Category: Constitution

UNDRIP: THE UNITED NATIONS DECLARATION ON THE RIGHTS OF INDIGENOUS PEOPLES (PART 3 OF 3)

part 2 is here

PART 3:  Enshrining UNDRIP Into Canadian Law Would Do More Harm Than Good

If UNDRIP had been declared 50 years ago and approved by Canada then, it might have given Indigenous Canadians some new and beneficial rights. But Canadian aboriginal law and policy is past that now, and is actually ahead of UNDRIP. Why take a step backwards? The best thing to do with UNDRIP is to forget it.

The main reason why so many Canadian journalists and politicians have praised UNDRIP and sought its enshrinement into Canadian law is because they have misunderstood it.  They wrongly believe that it requires governments to secure the “free, prior and informed consent” of Indigenous people in a number of situations, including before giving the green light to resource projects.  If they understood that UNDRIP does not require this, and provides nothing new of benefit to Canadian Indigenous peoples, their enthusiasm might be considerably reduced.

UNDRIP [Text here  ] is not a law. You can’t make a non-law into a law simply by announcing that you have done so. To try to enshrine UNDRIP into law requires much more than legislation that says in effect “UNDRIP is hereby the law of Canada.” 

UNDRIP is a good source of inspiration to appropriate action.  It is not a good source of Canadian law.

UNDRIP is an eloquent declaration of certain general principles of fairness that are desirable for nations to begin to apply, if they have not already done so.  UNDRIP is also necessarily vague because its principles have to be interpreted and applied in harmony with the existing laws of the 100+ UN member countries.   
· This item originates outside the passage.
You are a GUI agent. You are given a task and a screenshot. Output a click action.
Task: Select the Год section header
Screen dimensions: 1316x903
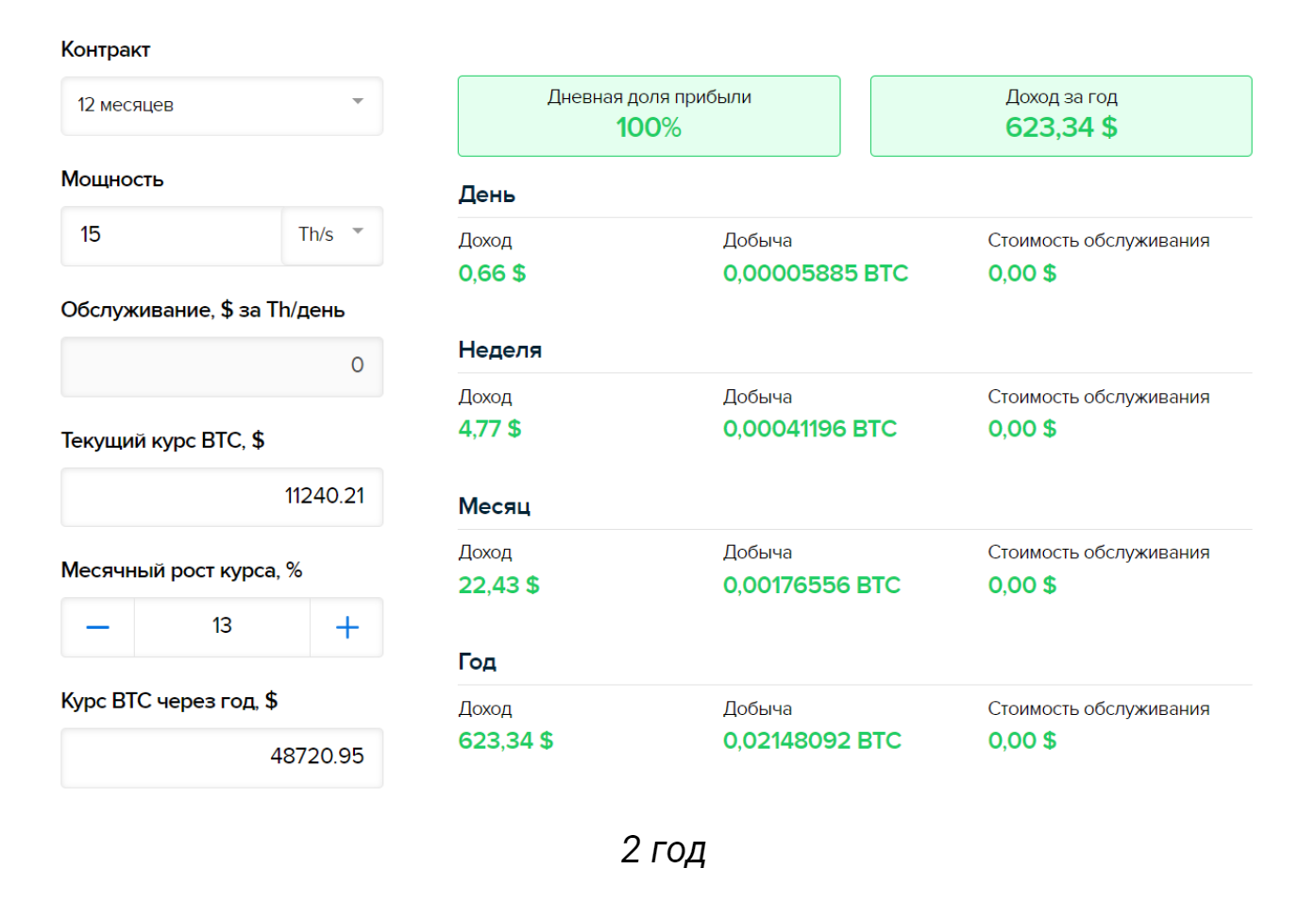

UNDRIP’s 46 articles declare the desired rights of Indigenous peoples around the world, not as a law but as “a standard of achievement to be pursued in a spirit of partnership and mutual respect”.  It would be complex and time-consuming to attempt to “enshrine” UNDRIP into Canadian aboriginal law.  Yet it would inevitably create fresh uncertainty in well-settled legal protections for Canada’s Indigenous people. 

To cut and paste UNDRIP into Canadian law would be a step backwards. UNDRIP adds no substantial legal protection to Canadian Indigenous people beyond what is already in Canadian law, both in the constitution and in the aboriginal rights developed by the Supreme Court of Canada in a long line of important cases.

UNDRIP may inspire some countries with little protection for their Indigenous populations to progress from where they are to where they should be.  As Canada is already well on the way, the added confusion of trying to say the same thing in two different ways in two different places creates new legal problems without solving old ones.

Canadian aboriginal law could be a lot better, but it is already as good as or better than most of UNDRIP.  Therefore, to write a new law that is no better, but uses different language than existing law, merely creates confusion.  That confusion will generate years of costly, disruptive litigation to resolve.  To try to minimize this, Canadian governments will have to take UNDRIP apart and decide what to take and what to leave.  On issues such as pipelines and similar projects, in my view there is little benefit in taking any part of UNDRIP and enacting legislation based on it.  That is because UNDRIP provides nothing for such projects that Canada’s Indigenous peoples don’t already have. 

The vague language in UNDRIP raises more questions than it answers.  The government’s constitutional duty of consultation has already spawned decades of costly litigation.  Why introduce law with the same intent using new and different language?